Ma il fatto che a celebrazione della memoria di Sergio Ramelli, il ragazzo assassinato mezzo secolo fa da sicari comunisti, siano adoperati quei gesti e quei simboli non giustifica i provvedimenti di divieto invocati dalla teocrazia “partigiana” (la solita Anpi) che denuncia “l’esibizione fascista” richiedendone appunto l’inibitoria. A prescindere dal fatto che non si capisce in base a quale normativa sarebbe vietato tirare su il braccio o sventolare un bandierone con quel segno, resta che in un sistema democratico e liberale finché non si fa male a nessuno o si istiga a fare male ad altri - dovrebbe essere perfettamente legittimo, per quanto possa dispiacere, “esibire” i simboli politici, religiosi, ideologici di qualsiasi tradizione, anche la più vergognosa e detestabile.

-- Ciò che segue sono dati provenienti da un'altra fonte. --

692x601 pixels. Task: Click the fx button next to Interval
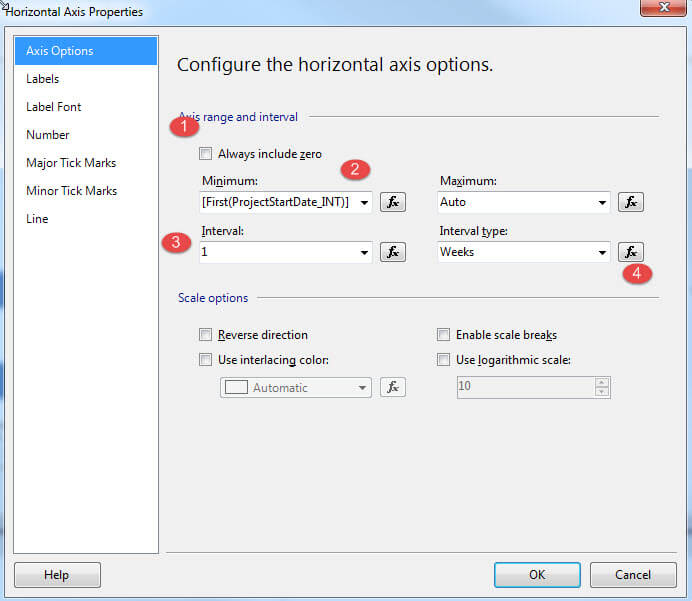tap(393, 252)
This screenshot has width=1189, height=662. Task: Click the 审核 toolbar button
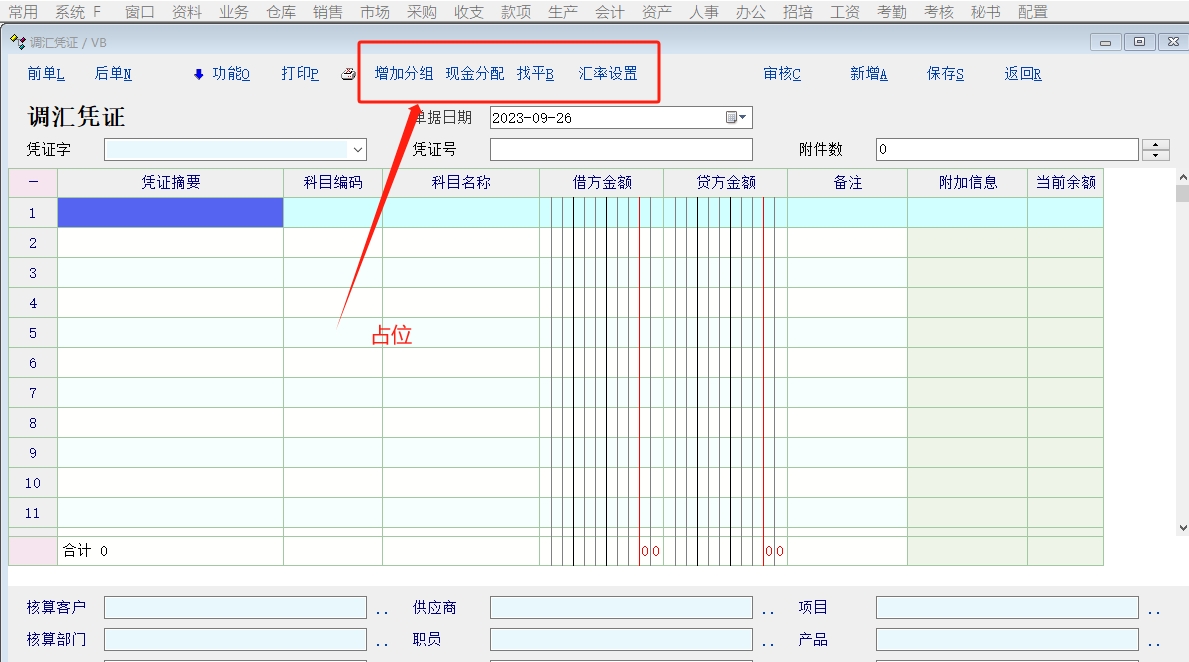pos(782,74)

La prossima volta quest’anno, come sempre, han perso l’occasione - gli antifascisti che chiedono divieti e galera per i camerati che ricordano a modo loro Sergio Ramelli potrebbero organizzare un loro corteo, con le loro bandiere, sempre che il vessillo antifascista sopporti l’onta di onorare il ricordo di un diciannovenne abbattuto dell’antifascismo.